● Instructions to follow: Return all the lines below in which the string "ایمیل" appears.

*** Opening Entries shown ***

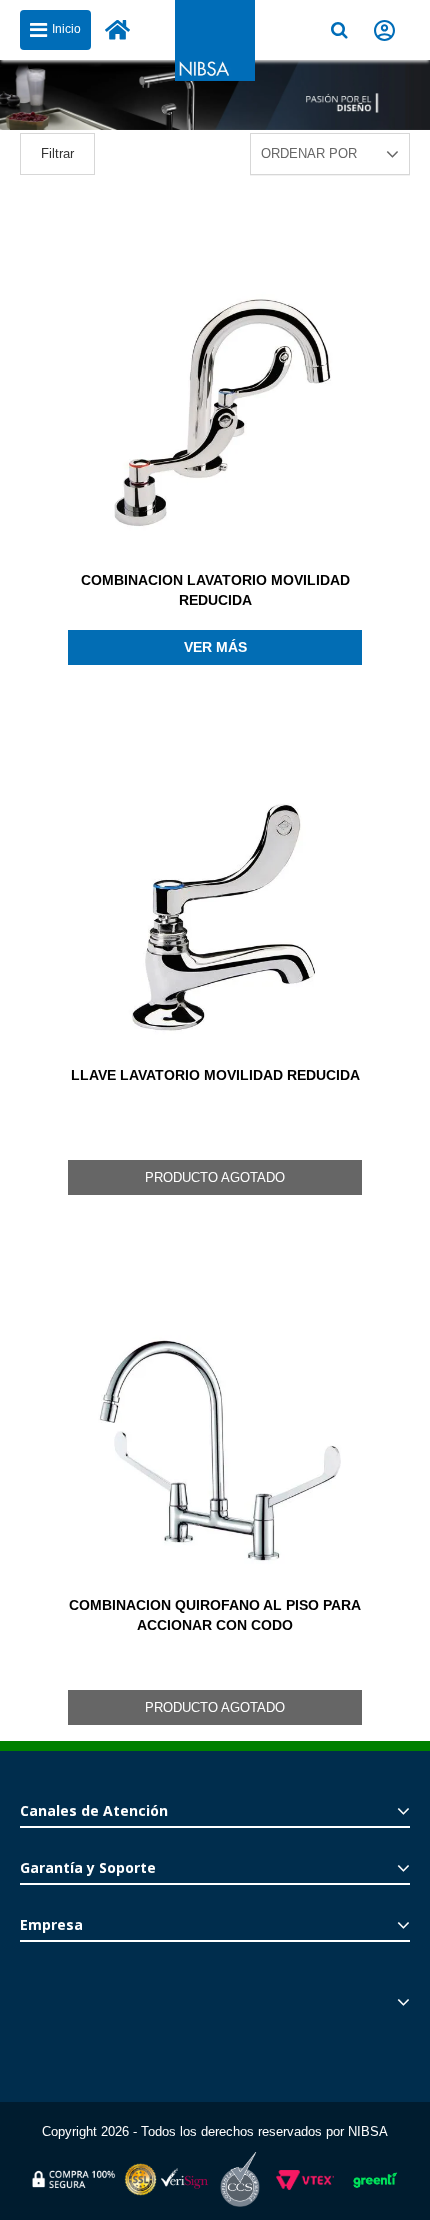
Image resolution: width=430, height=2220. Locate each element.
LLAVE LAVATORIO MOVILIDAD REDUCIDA (215, 1075)
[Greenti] (375, 2191)
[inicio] (118, 30)
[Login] (384, 30)
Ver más (215, 647)
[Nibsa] (215, 75)
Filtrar (57, 153)
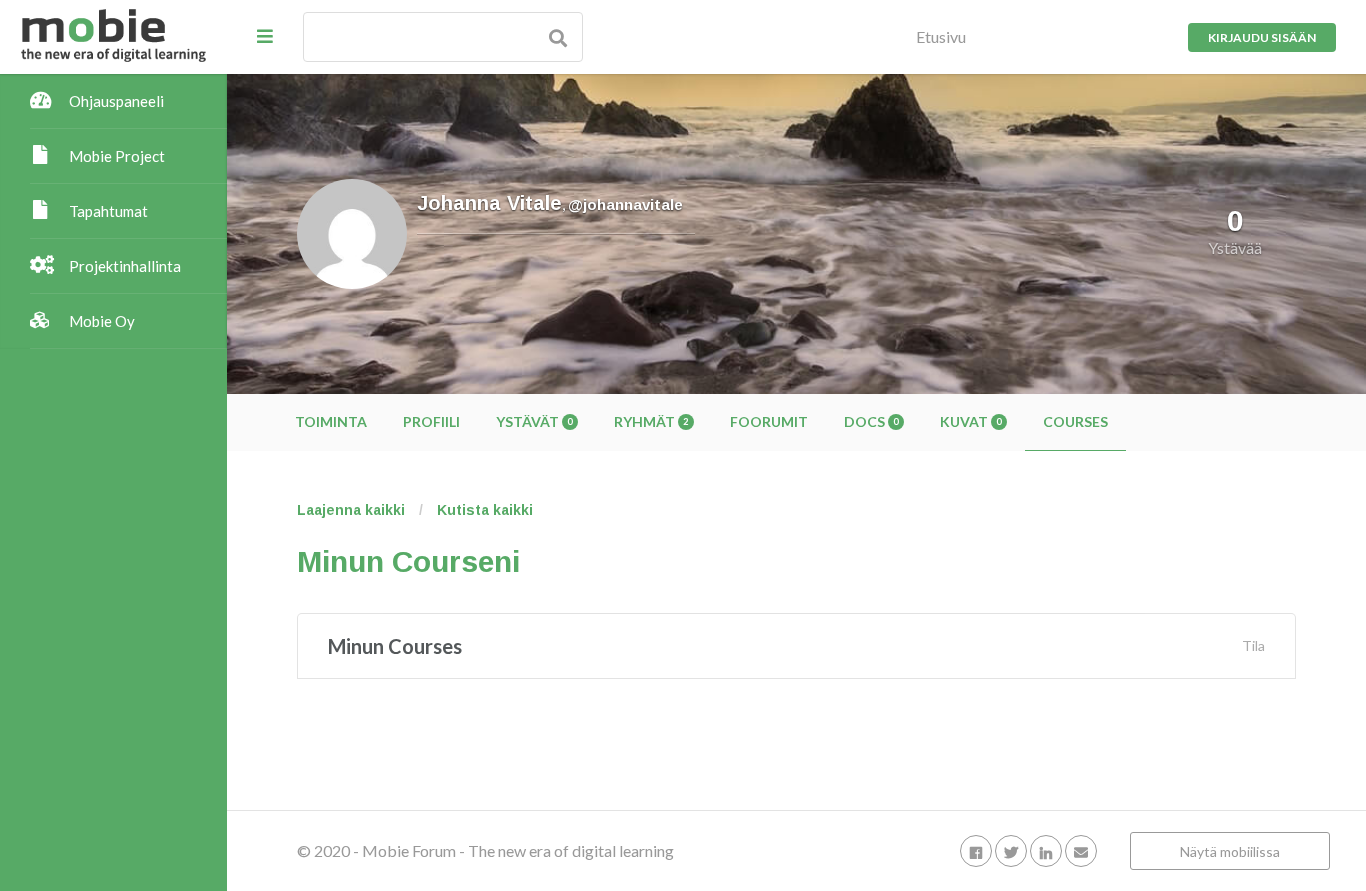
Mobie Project (117, 156)
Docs (871, 421)
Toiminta (331, 421)
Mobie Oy (102, 321)
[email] (1081, 850)
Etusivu (941, 36)
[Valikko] (265, 36)
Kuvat (970, 421)
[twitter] (1011, 850)
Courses (1075, 421)
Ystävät (534, 421)
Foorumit (769, 421)
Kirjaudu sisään (1262, 37)
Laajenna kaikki (351, 510)
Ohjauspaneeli (116, 101)
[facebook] (976, 850)
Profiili (431, 421)
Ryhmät (651, 421)
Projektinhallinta (125, 266)
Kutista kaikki (485, 510)
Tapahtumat (108, 211)
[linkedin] (1046, 850)
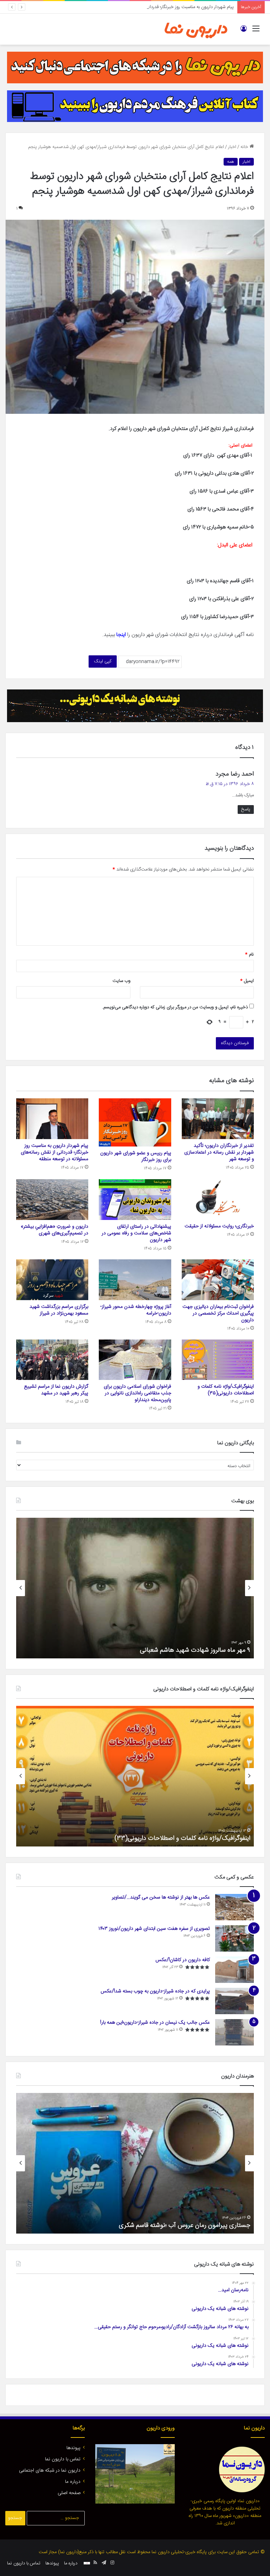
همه (230, 161)
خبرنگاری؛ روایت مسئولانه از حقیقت (219, 1226)
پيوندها (73, 2448)
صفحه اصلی (69, 2493)
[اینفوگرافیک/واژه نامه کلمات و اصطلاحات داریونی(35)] (218, 1360)
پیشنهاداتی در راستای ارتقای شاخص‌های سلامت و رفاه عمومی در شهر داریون (136, 1233)
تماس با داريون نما (63, 2459)
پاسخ (245, 809)
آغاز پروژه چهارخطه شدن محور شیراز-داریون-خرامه (135, 1310)
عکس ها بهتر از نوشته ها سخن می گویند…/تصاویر (161, 1897)
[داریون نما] (196, 29)
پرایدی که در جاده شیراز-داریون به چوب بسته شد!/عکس (155, 1991)
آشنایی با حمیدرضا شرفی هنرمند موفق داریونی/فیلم (185, 2225)
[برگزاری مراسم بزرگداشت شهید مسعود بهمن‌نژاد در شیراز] (52, 1279)
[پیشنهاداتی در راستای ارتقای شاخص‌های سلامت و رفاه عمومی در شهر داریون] (135, 1199)
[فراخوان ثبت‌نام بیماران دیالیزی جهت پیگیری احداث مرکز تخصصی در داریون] (218, 1279)
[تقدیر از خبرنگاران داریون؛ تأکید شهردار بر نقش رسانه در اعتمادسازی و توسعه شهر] (218, 1118)
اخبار (232, 147)
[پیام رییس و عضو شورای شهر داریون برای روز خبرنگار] (135, 1122)
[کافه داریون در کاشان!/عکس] (234, 1970)
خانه (245, 147)
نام (249, 954)
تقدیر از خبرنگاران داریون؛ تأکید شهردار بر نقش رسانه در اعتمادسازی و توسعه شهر (219, 1152)
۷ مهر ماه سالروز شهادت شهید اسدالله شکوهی (193, 1650)
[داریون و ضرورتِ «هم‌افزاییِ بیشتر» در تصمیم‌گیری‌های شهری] (52, 1199)
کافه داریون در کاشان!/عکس (182, 1960)
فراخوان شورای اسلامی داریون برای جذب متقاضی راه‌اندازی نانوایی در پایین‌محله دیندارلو (137, 1393)
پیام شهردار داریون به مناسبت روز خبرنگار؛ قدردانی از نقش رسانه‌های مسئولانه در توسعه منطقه (149, 7)
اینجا (121, 634)
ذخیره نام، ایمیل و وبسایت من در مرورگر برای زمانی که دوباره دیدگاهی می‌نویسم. (175, 1007)
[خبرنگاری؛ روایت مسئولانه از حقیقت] (218, 1199)
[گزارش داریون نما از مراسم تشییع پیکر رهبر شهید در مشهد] (52, 1360)
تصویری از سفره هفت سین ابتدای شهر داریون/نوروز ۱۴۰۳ (154, 1929)
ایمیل (247, 981)
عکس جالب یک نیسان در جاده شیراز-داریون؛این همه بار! (155, 2022)
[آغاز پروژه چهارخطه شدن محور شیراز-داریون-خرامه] (135, 1279)
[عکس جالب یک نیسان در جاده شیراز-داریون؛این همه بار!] (234, 2032)
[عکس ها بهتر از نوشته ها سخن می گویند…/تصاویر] (234, 1907)
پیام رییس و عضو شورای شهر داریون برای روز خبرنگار (135, 1156)
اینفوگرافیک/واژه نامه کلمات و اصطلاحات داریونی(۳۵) (226, 1390)
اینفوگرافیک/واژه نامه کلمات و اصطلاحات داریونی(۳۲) (183, 1838)
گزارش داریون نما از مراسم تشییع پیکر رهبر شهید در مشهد (56, 1390)
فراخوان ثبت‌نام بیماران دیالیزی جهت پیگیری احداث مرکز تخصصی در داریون (218, 1313)
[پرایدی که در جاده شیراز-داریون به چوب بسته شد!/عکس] (234, 2001)
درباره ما (73, 2482)
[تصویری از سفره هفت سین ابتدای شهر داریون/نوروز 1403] (234, 1938)
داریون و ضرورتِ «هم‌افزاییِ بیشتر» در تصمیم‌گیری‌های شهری (54, 1230)
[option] (135, 1588)
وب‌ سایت (121, 981)
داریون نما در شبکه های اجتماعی (50, 2470)
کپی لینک (102, 661)
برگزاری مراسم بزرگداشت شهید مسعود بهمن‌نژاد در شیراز (59, 1310)
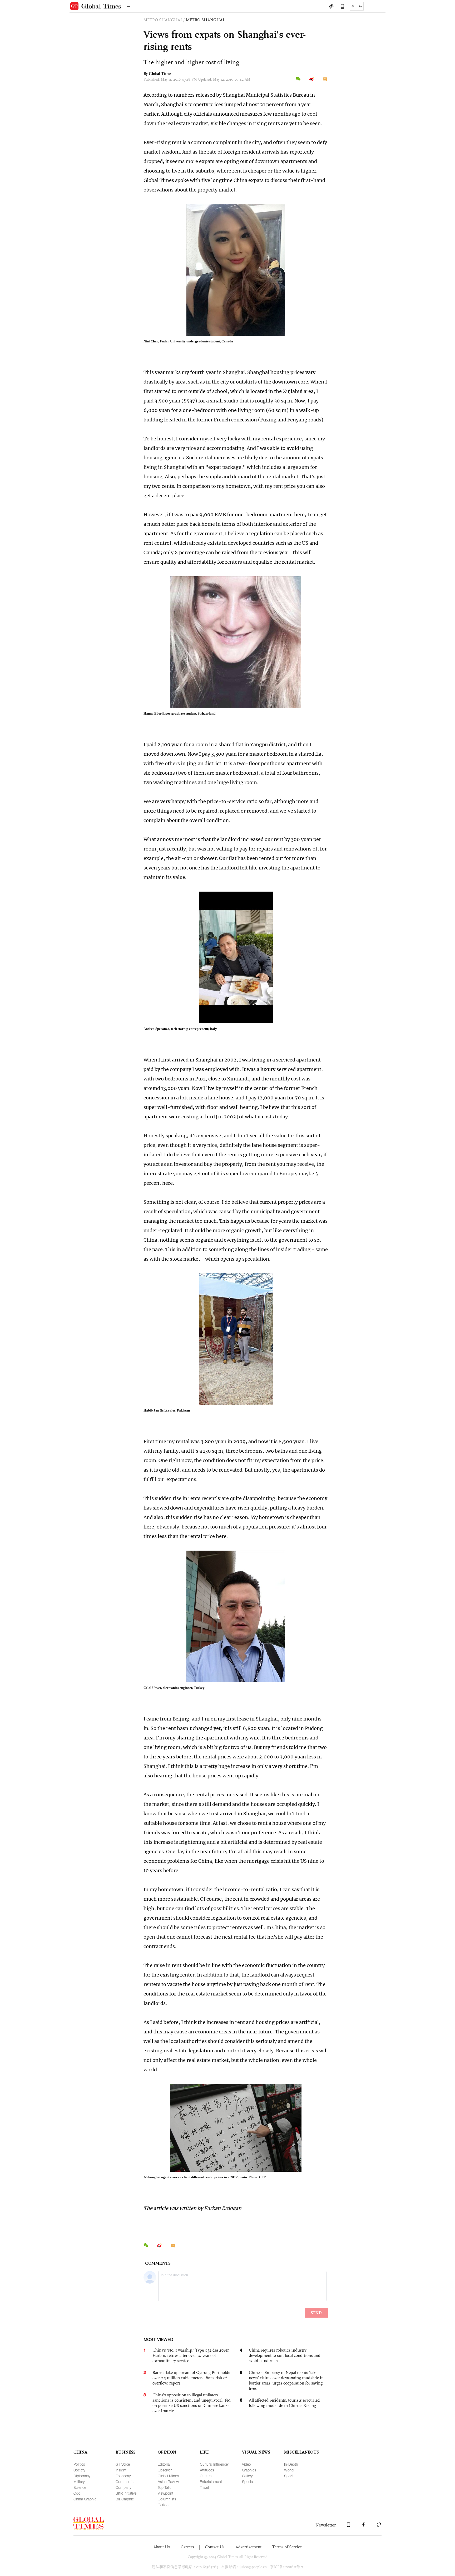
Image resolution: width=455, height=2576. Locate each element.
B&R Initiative (126, 2493)
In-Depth (291, 2464)
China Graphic (84, 2499)
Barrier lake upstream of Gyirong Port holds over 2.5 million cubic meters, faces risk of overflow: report (191, 2378)
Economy (123, 2476)
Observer (165, 2470)
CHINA (80, 2452)
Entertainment (211, 2481)
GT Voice (123, 2464)
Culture (205, 2476)
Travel (204, 2487)
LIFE (204, 2452)
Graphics (249, 2470)
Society (79, 2470)
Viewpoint (165, 2493)
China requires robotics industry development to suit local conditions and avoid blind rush (284, 2355)
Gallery (247, 2476)
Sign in (357, 6)
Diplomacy (81, 2476)
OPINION (167, 2452)
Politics (79, 2464)
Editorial (164, 2464)
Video (246, 2464)
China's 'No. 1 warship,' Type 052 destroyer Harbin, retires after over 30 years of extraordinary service (190, 2355)
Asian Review (168, 2481)
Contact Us (215, 2546)
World (289, 2470)
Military (79, 2481)
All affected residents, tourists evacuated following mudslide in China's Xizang (284, 2403)
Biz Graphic (125, 2499)
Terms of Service (287, 2546)
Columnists (167, 2499)
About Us (161, 2546)
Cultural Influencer (214, 2464)
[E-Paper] (331, 7)
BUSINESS (126, 2452)
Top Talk (164, 2487)
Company (123, 2487)
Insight (121, 2470)
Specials (248, 2481)
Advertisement (248, 2546)
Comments (124, 2481)
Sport (288, 2476)
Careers (187, 2546)
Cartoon (164, 2505)
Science (79, 2487)
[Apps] (340, 7)
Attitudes (207, 2470)
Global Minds (168, 2476)
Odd (76, 2493)
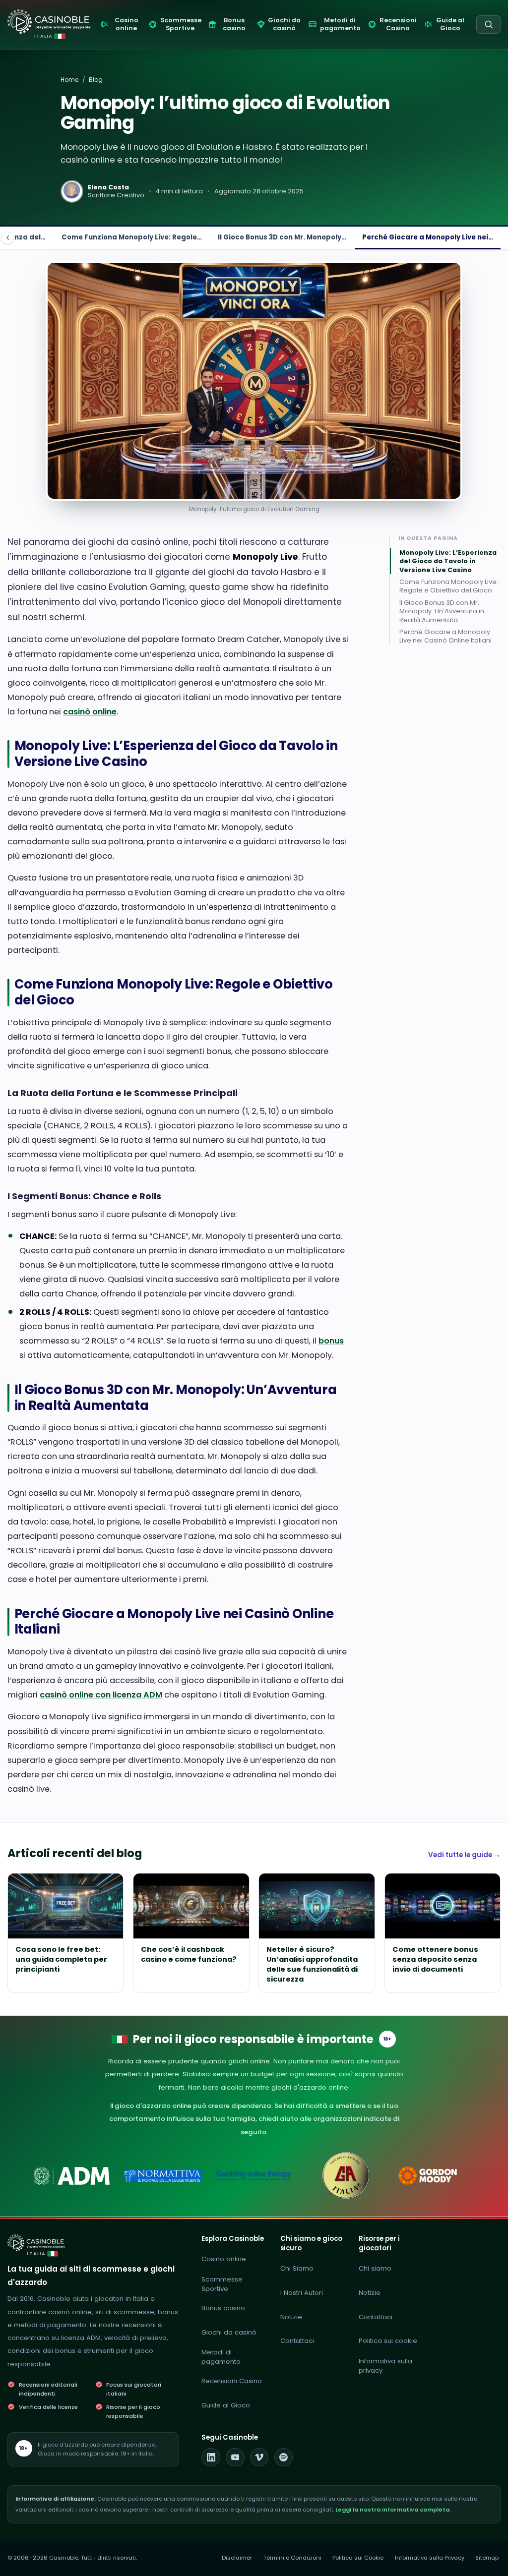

*** Closing Entries shown ***

● Answer box:
ذخیره نام، ایمیل و وبسایت من در مرورگر برای زمانی که دوباره دیدگاهی می‌نویسم. (175, 1007)
ایمیل (247, 981)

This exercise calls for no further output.